-------- Data to use --------

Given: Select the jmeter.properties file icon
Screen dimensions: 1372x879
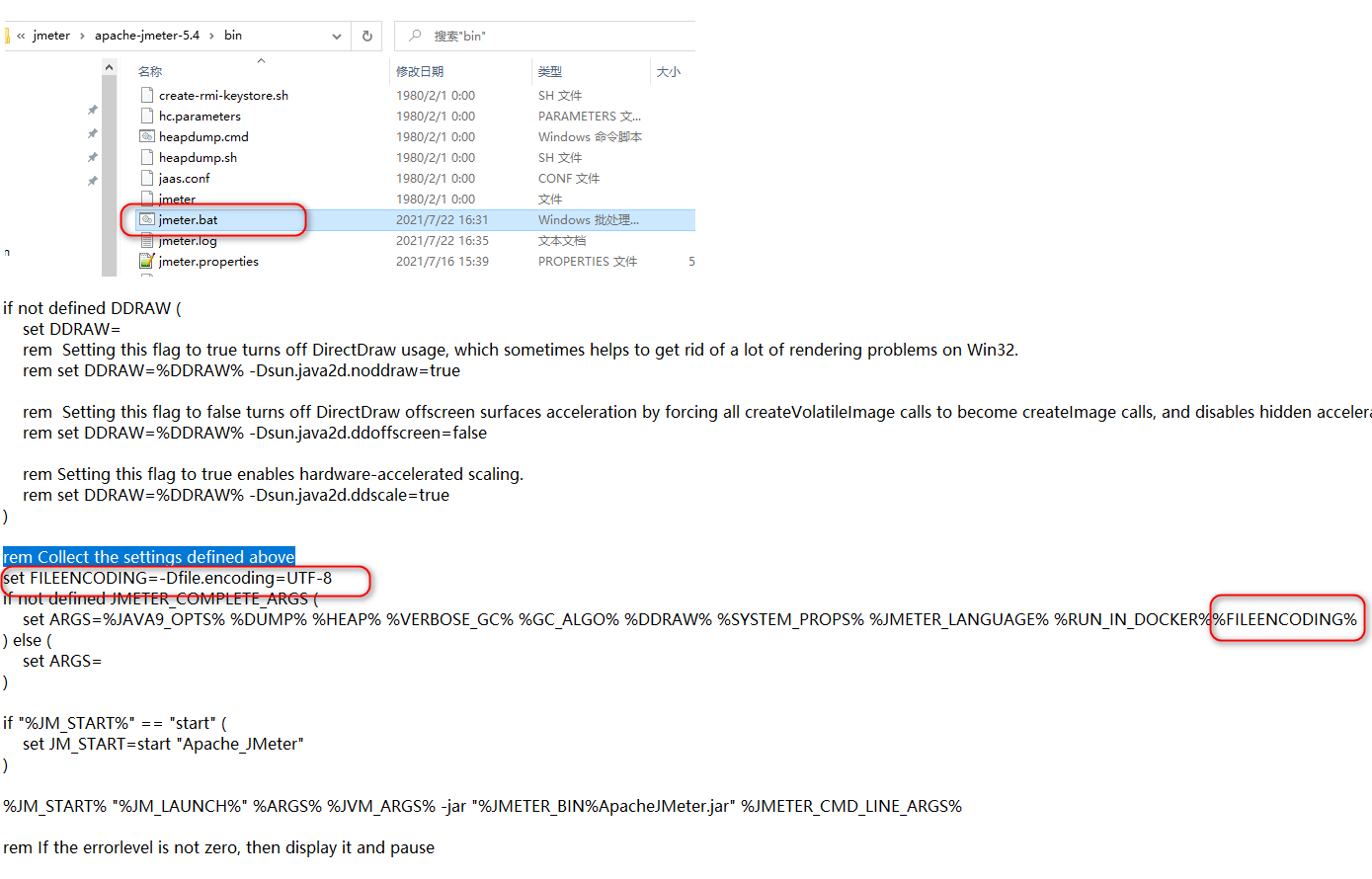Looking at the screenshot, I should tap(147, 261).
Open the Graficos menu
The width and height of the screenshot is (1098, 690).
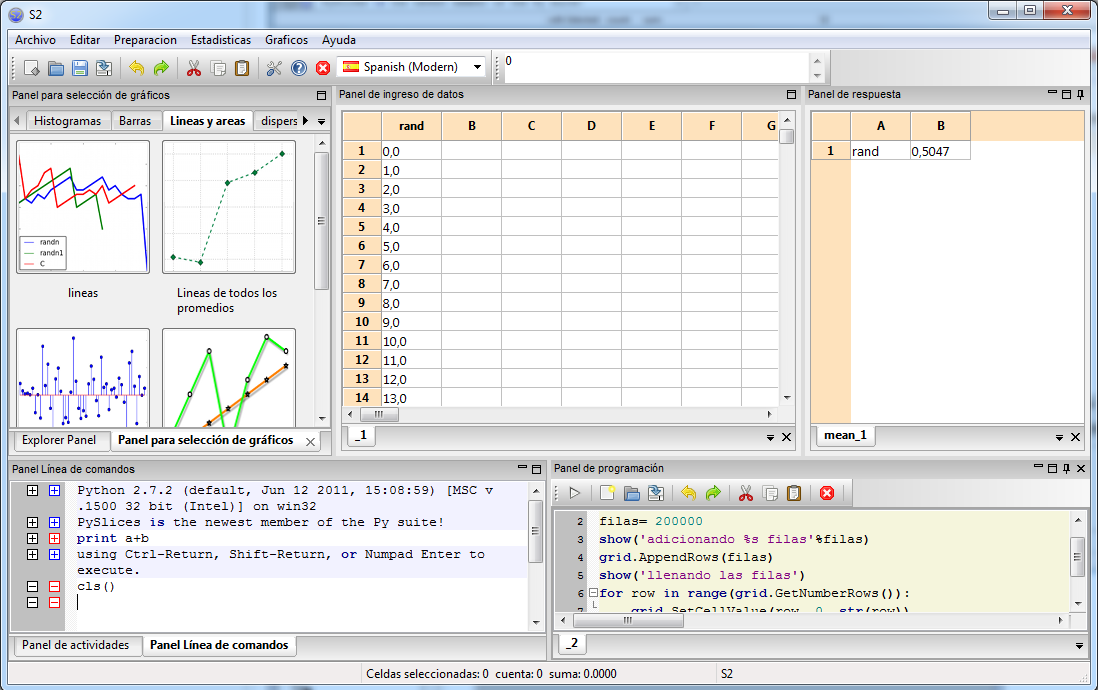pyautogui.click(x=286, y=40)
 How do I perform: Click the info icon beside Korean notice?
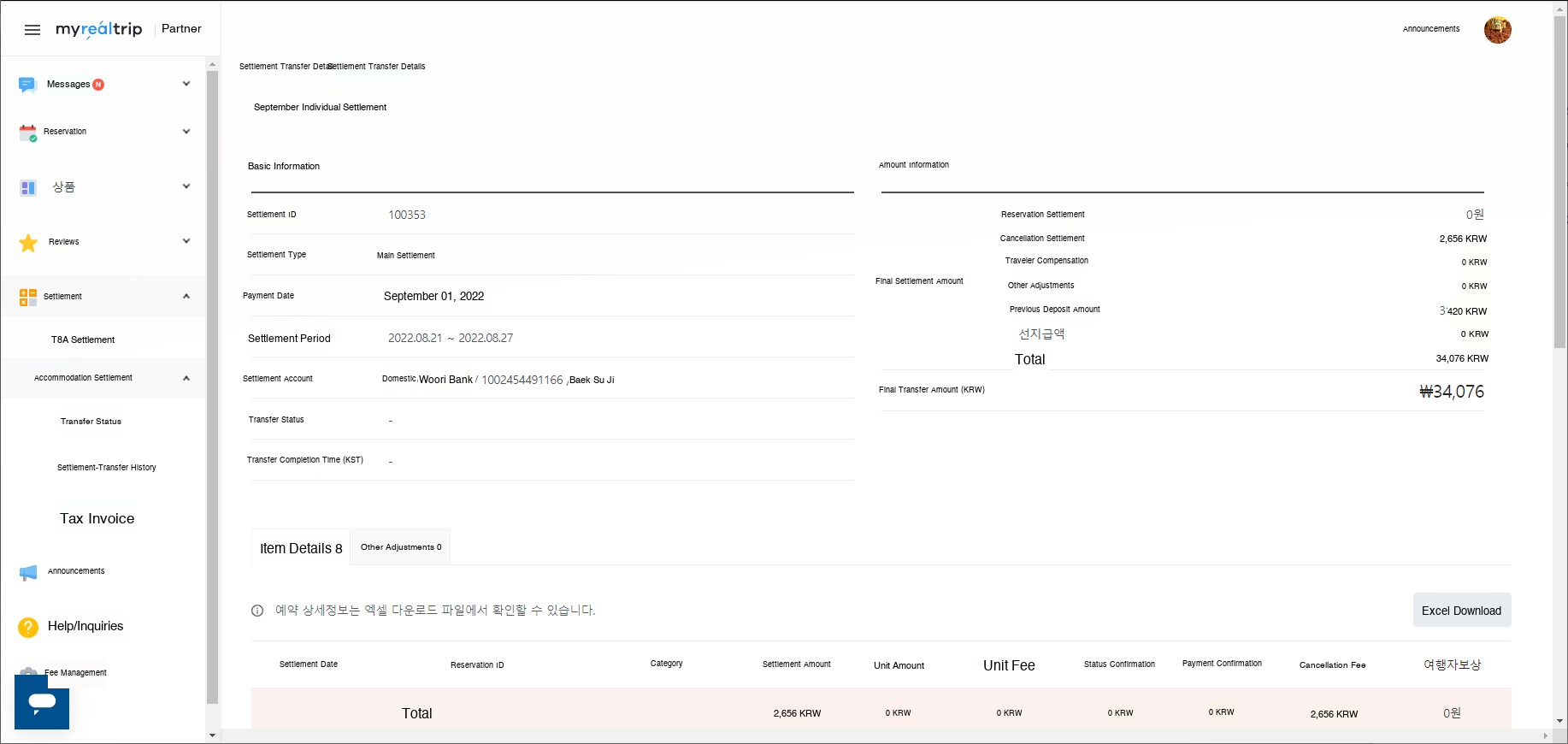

--------

Leave out the pictures. Transcribe the rest of the listing above exactly.

Given: Select the jmeter.properties file icon
Screen dimensions: 1372x879
Looking at the screenshot, I should tap(147, 261).
Open the Graficos menu
The width and height of the screenshot is (1098, 690).
pyautogui.click(x=286, y=40)
 How do I perform: Click the info icon beside Korean notice?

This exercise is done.